- **TEXTE CITÉ**
◇ ◇ ◇ ◇ ◇

Les Etats-Unis étaient en 2023 le 4e marché de la France, derrière l’Allemagne, l’Italie et la Belgique, selon les douanes françaises. Parmi les secteurs les plus exposés figurent l’aéronautique (avec 9 milliards d’euros en 2024, il représente un cinquième des exportations de la France vers les Etats-Unis), le luxe (parfums, maroquinerie, etc.), les vins et le cognac.
« Nous évaluons les impacts potentiels », a déclaré jeudi à l’AFP un porte-parole d’Airbus. « Nous vendons aux Etats-Unis, nous fabriquons, nous assemblons, nous développons aux Etats-Unis, comme peu d’autres entreprises », avait expliqué en février le PDG de l’avionneur européen, Guillaume Faury.

◇ ◇ ◇ ◇ ◇

- **DONNÉES**
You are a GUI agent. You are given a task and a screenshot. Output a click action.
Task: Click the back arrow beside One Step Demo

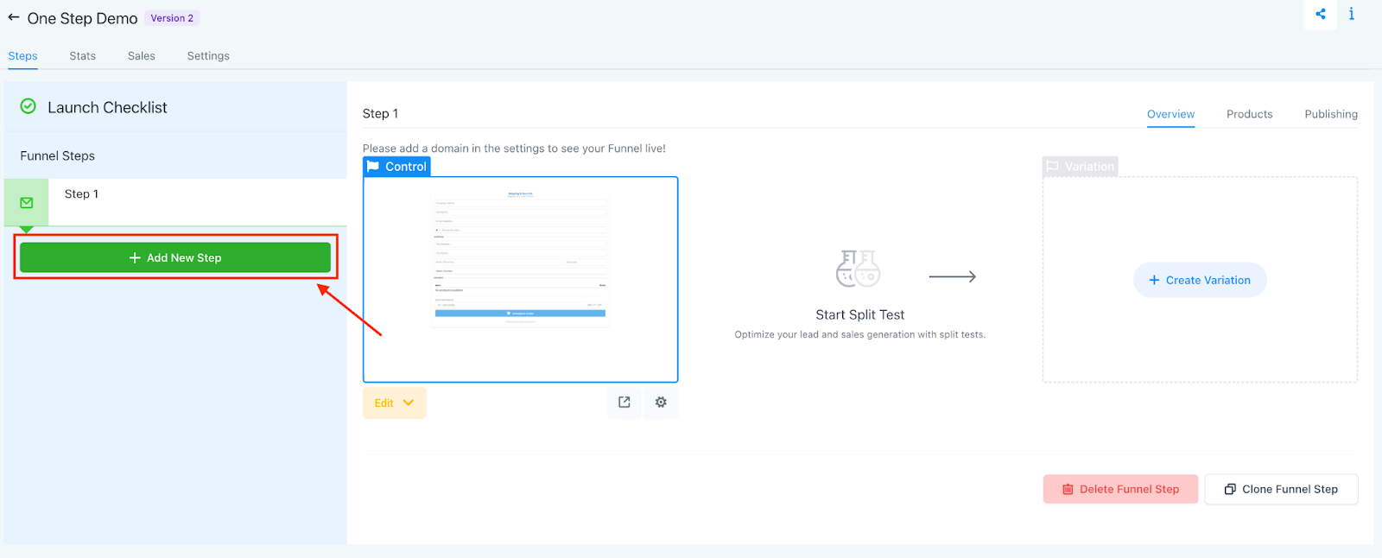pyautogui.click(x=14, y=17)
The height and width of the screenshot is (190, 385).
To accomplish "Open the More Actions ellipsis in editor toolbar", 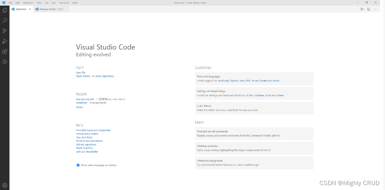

◇ ◇ ◇ ◇ ◇

- **CONSIGNES**
A. Recopiez mot pour mot, dans le texte sur les exportations françaises, tout ce qui va de « Les Etats-Unis étaient » jusqu'à « et le cognac. ».
B. Selon le texte sur les exportations françaises, quelle place les Etats-Unis occupaient-ils parmi les marchés de la France en 2023 ?
C. Poursuivez le texte sur les exportations françaises à partir de l'endroit où il s'arrête.
Les items n'ont aucun rôle à jouer ici.

- **RÉPONSES**
A.
Les Etats-Unis étaient en 2023 le 4e marché de la France, derrière l’Allemagne, l’Italie et la Belgique, selon les douanes françaises. Parmi les secteurs les plus exposés figurent l’aéronautique (avec 9 milliards d’euros en 2024, il représente un cinquième des exportations de la France vers les Etats-Unis), le luxe (parfums, maroquinerie, etc.), les vins et le cognac.

B. Ils étaient le 4e marché de la France, derrière l'Allemagne, l'Italie et la Belgique.

C.
En ce qui concerne les vins et les alcools distillés français, les Etats-Unis sont le premier importateur. En 2024, 2,4 milliards d’euros de « vins de raisin » ont traversé l’Atlantique, auxquels il faut ajouter 1,5 milliard d’euros de « boissons alcoolisés distillées », notamment le cognac. La Fédération française des exportateurs de vins et spiritueux (FEVS) craint « un recul des exportations d’environ 800 millions d’euros », avec « un impact énorme sur l’emploi et l’économie du secteur ». D’après les annonces faites mercredi, Donald Trump semble avoir abandonné l’idée d’une taxation à 200 % des alcools européens qu’il avait envisagée à la mi-mars.